Dear Sir/Madam, This message is a notification regarding the open source software package Magicsplat Tcl/Tk for Windows. Background information As background, Tcl is an open source interpretive programming language with similar functionality to Python, Ruby etc. Tk is a graphical programming library. More information about these is available at http://www.tcl.tk. The Magicsplat Tcl/Tk for Windows installation package is a compilation of the executables comprising the language and commonly used libraries for the Windows platform. Although the language runtime itself does not contain any code related to cryptography, the included libraries support functions such as communication over SSL/TLS. This submission is with regard to such functionality all of which is implemented by third parties as publicly available open source software. Notification Submission type: TSU under EAR 742.15(b) and 734.3(b)(3) Submitted by: [email protected] Submitted for: Ashok P. Nadkarni Point of contact: Ashok P. Nadkarni Product Name: Magicsplat Tcl/Tk for Windows (32-bit and 64-bit) Product download: https://sourceforge.net/projects/magicsplat/files/magicsplat-tcl/ ECCN: 5D002.C.1 Manufacturers and software components: (only listed for components related to cryptographic functions) - OpenSSL Project, openssl library, source code at https://www.openssl.org/source - Tcllib project, tcllib Tcl standard library, source code at http://core.tcl.tk/tcllib - Ashok P. Nadkarni, twapi Tcl Windows API library, source code at https://sourceforge.net/projects/twapi/ - Curl project, libcurl library, source code at https://github.com/curl/curl Ashok P. Nadkarni
Summary of steps
The following then is the list of steps I went through for my distribution.
Check the ECCN page to appropriately self-classify your software.
Follow the flowchart as to the steps required for meeting regulatory requirements.
If you are lucky enough that only email notification is required, send email notifications as described above. In theory, you are supposed to do this before the software is downloadable, even from a repository.
Include appropriate verbage in your license and download page (I do not think EAR requires this, it's more of a courtesy to your users).
We are back to caveats again.
My experience is based on a sample size of one, with specific software components. Your situation may require software to be classified in a different category with different regulatory requirements. For example, crypto for authentication is distinguished from crypto for encryption even if the algorithms are the same. At a minimum, check the linked flowchart above for the steps to be followed.
This is written from a US perspective. Other countries may have their own restrictions on export, import, use and even just possession of cryptographic software. What happens if you write software in Ghana and commit to Github in the US? I don't have the foggiest.

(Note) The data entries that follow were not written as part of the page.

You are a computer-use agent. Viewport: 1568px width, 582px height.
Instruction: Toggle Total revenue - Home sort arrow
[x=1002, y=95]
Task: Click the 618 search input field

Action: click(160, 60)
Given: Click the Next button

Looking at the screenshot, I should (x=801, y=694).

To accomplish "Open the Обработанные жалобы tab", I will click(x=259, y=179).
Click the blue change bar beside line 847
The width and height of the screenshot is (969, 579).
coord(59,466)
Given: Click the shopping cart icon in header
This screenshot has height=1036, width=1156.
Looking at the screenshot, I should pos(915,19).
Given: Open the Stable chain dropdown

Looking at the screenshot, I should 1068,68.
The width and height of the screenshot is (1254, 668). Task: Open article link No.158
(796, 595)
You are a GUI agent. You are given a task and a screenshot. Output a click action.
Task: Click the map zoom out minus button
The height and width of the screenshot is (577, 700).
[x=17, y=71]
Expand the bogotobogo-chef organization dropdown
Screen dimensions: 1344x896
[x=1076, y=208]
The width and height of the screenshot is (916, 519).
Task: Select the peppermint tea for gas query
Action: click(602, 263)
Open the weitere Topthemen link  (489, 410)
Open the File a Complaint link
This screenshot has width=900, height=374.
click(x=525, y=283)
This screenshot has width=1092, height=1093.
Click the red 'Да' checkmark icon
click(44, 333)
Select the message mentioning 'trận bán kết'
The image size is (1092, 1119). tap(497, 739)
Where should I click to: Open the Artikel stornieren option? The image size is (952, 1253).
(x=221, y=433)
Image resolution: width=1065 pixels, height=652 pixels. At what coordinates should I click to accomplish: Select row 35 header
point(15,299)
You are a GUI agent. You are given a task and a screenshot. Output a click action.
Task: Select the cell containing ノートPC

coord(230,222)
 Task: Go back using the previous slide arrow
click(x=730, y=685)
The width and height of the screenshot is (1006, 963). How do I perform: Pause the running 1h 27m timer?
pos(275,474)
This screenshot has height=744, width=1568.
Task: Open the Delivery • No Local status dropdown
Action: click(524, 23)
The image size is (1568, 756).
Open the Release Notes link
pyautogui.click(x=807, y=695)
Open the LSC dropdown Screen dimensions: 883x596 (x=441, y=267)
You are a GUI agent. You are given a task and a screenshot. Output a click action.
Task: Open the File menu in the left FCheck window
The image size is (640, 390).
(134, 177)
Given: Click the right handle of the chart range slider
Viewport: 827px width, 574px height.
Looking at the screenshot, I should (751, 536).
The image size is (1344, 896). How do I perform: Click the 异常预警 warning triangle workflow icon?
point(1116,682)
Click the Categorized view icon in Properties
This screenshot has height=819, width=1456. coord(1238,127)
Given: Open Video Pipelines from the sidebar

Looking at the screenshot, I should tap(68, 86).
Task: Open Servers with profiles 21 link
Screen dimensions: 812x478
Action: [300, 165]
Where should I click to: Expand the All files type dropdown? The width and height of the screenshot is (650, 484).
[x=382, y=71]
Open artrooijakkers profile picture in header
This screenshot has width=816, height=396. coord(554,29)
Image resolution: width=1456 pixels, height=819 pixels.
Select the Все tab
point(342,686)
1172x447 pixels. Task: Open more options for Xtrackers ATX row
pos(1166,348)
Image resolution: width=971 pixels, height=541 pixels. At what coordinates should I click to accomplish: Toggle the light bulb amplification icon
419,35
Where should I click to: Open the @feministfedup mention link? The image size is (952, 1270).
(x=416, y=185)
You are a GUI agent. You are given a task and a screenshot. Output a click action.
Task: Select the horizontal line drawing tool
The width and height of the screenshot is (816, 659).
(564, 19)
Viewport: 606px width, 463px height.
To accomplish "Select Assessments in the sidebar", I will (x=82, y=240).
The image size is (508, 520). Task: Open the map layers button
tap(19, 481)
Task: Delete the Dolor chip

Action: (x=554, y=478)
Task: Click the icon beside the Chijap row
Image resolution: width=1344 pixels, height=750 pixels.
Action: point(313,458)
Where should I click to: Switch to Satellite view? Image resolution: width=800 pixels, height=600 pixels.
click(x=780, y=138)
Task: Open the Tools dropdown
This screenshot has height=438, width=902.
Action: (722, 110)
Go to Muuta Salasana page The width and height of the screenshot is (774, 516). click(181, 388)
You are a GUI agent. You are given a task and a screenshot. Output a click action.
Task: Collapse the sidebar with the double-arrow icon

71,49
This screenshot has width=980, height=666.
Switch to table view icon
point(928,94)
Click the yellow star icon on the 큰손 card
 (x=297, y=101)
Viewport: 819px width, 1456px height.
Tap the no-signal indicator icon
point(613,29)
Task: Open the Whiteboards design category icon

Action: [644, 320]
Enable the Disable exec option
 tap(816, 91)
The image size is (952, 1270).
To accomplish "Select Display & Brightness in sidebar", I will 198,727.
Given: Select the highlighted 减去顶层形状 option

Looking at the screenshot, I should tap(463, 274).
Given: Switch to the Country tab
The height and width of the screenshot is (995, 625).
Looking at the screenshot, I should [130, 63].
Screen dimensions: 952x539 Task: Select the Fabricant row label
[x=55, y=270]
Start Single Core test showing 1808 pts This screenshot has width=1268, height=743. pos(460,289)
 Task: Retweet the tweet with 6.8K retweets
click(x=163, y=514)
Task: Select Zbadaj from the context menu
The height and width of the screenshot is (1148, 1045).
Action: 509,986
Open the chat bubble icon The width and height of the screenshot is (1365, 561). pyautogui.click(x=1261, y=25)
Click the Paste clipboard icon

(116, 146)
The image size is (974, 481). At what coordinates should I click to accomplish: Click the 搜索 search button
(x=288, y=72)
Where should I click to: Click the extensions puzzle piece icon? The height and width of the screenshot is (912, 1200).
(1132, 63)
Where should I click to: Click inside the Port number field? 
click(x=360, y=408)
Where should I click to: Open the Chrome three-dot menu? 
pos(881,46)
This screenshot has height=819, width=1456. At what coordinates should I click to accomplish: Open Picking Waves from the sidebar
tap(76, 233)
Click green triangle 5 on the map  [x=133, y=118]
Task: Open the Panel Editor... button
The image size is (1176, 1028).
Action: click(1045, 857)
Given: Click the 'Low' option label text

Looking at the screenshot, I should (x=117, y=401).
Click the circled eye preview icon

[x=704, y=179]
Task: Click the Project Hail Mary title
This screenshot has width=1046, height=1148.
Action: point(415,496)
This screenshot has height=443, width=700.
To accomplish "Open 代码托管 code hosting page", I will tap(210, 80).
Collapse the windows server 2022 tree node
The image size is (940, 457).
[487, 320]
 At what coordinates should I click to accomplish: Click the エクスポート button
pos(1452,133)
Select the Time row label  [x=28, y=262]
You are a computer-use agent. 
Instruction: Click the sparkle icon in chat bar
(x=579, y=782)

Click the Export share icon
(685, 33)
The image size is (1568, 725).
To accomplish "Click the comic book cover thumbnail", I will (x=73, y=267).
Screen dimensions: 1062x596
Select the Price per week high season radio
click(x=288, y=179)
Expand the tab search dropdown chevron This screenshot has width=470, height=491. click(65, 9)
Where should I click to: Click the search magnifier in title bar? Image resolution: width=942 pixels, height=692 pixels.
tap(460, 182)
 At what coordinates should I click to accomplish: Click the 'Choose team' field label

Regulations change every few years or even if they remain, are moved to a different section. For example, the section numbers in the Apache pages are out of date. Email addresses used for notification have also changed. Anything stated in this blog, even if accurate by some miracle when written, may not be so in the future. Stay up to date.
Hope this saves someone some time.
You may find the following references useful for wading through the morass.
Presentation (PDF) on encryption export controls.
Another presentation on EAR from Morgan Lewis.
A paper (PDF) on exporting technology and software, particularly encryption.
Commentary on the 2016 update summarizing changes.
The Apache Software Foundation developers page related to the topic. Note that many of the EAR section numbers mentioned are outdated.
The Commerce Control List from BIS lists the ECCN categories.
The Encryption and EAR page at BIS which is specific to EAR as it relates to encryption software.
Flowchart covering regulation related to cryptographic software.
ECCN Category 5 Quick Reference summarizes ECCN Category 5 (Information Security).
Section 742.15(b) that covers the TSU exemption.
The FOSSology system includes a toolkit that will scan source code for export control issues.